It's SPOTLIGHT TIME!
Today's book is especially adorable, and aimed at those young readers in your life who are looking for their next read. I have a soft spot in my heart for Middle Grade fiction with plucky little girl characters, and Ava absolutely fits that bill. Feast your eyes on Ava and Taco Cat by Carol Weston.
Ava desperately wants a pet for her eleventh birthday—but gets way more than she bargained for when she adopts T-A-C-O-C-A-T.
When Ava Wren hears about an injured yellow tabby with mismatched ears, she becomes obsessed and wants to rescue him. She even picks out a perfect palindromic name: T-A-C-O-C-A-T. But when Taco joins the family, he doesn’t snuggle or purr—all he does is hide.
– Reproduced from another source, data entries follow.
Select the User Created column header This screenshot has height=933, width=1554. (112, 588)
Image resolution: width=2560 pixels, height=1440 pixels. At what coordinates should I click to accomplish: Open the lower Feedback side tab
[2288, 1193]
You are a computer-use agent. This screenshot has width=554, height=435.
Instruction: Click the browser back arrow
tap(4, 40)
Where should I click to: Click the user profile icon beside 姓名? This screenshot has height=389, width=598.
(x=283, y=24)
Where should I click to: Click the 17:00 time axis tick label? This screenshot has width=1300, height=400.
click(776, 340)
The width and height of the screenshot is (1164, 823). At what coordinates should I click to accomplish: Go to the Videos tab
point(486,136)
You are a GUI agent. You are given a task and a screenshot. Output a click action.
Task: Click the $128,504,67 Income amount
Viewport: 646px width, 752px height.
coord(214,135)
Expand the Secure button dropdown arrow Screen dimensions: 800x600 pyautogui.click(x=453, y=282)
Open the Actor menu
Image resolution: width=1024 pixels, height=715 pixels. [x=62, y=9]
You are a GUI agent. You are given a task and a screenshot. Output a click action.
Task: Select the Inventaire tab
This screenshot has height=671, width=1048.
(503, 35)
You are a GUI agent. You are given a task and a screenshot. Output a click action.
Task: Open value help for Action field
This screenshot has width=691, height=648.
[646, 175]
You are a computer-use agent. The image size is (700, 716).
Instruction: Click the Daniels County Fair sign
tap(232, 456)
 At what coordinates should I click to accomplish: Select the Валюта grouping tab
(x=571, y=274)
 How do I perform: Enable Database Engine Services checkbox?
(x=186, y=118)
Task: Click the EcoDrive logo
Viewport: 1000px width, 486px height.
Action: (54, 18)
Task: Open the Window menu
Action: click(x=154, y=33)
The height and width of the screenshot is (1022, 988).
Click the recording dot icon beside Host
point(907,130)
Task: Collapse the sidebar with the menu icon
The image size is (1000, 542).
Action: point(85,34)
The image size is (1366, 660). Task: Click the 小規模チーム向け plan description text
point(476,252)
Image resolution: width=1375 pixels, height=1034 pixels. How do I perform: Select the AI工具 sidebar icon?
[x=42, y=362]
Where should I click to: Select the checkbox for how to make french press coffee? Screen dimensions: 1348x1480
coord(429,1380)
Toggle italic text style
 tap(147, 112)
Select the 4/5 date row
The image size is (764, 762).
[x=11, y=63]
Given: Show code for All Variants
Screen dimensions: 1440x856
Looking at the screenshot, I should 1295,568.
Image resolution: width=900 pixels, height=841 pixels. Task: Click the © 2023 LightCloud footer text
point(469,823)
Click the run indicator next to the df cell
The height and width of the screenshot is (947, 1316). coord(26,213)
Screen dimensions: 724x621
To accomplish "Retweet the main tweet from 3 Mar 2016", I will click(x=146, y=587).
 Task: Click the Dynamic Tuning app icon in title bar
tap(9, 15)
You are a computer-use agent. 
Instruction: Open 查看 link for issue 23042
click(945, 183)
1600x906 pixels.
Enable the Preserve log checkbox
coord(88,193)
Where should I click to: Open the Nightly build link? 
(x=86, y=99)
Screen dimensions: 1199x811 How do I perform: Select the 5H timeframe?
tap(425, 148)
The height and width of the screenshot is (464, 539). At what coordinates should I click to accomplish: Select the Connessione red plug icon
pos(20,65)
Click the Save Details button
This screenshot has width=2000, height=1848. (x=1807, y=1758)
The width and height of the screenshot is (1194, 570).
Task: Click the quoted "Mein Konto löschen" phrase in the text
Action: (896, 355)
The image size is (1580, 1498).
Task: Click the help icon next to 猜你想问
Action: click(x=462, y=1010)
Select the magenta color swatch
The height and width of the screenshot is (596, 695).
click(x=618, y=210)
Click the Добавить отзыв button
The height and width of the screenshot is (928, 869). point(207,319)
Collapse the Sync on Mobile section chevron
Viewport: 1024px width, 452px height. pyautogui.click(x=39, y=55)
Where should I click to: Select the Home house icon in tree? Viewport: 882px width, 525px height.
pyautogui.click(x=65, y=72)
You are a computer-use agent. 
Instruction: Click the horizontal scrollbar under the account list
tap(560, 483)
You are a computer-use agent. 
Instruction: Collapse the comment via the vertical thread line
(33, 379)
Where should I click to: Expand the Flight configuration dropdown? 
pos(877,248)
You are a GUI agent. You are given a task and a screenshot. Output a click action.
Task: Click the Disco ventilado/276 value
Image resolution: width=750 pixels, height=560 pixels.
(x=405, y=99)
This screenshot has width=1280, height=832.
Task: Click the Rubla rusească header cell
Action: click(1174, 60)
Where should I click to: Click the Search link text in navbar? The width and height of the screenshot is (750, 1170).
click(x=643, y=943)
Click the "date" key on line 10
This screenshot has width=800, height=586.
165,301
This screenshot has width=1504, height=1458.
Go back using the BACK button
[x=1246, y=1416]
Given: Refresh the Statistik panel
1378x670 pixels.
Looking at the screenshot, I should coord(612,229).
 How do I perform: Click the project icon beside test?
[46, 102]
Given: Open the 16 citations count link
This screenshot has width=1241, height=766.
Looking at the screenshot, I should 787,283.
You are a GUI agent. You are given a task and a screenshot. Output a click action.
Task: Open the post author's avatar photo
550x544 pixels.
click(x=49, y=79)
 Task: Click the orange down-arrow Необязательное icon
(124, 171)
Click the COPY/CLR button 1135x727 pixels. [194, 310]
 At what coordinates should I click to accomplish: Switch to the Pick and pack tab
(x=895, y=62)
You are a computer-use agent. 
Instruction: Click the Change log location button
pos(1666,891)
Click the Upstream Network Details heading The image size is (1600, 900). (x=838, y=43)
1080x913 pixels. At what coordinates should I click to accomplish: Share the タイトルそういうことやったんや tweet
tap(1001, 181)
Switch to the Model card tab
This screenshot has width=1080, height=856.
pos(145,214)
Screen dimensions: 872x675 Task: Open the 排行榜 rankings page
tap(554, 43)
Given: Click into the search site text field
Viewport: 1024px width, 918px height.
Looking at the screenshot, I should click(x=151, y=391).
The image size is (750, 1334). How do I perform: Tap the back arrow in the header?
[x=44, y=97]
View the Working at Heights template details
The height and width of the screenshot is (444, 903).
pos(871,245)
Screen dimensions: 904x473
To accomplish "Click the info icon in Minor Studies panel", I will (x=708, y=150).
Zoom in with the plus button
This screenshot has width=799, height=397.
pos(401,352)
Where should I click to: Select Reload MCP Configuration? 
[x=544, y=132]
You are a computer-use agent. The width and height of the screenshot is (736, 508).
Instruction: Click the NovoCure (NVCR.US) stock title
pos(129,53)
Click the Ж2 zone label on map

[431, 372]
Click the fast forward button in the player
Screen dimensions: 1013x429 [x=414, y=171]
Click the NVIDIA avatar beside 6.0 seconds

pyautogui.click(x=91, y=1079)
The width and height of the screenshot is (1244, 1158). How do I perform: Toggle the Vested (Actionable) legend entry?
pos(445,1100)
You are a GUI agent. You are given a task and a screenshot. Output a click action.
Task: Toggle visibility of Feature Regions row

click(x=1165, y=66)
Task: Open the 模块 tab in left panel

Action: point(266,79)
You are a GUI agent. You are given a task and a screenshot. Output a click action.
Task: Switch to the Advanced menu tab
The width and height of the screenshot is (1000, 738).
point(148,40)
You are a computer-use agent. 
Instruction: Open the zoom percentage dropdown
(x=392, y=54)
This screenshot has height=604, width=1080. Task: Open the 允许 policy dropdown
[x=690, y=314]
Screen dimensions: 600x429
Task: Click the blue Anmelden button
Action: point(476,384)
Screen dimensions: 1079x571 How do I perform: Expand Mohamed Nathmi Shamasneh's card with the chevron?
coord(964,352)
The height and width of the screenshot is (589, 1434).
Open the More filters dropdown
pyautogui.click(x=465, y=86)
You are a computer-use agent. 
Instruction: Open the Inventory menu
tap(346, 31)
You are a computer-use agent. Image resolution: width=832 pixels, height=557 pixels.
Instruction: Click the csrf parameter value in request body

Worse, Ava’s best friend starts hanging out with Zara, a new girl in fifth grade. Ava feels alone and writes an acclaimed story, “The Cat Who Wouldn’t Purr.” What begins as exciting news turns into a disaster. How can Ava make things right? And what about sweet, scared little Taco?
The New York Times called AVA AND PIP “a love letter to language. ” With this second diary, Girls’ Life advice columnist Carol Weston hits another home run.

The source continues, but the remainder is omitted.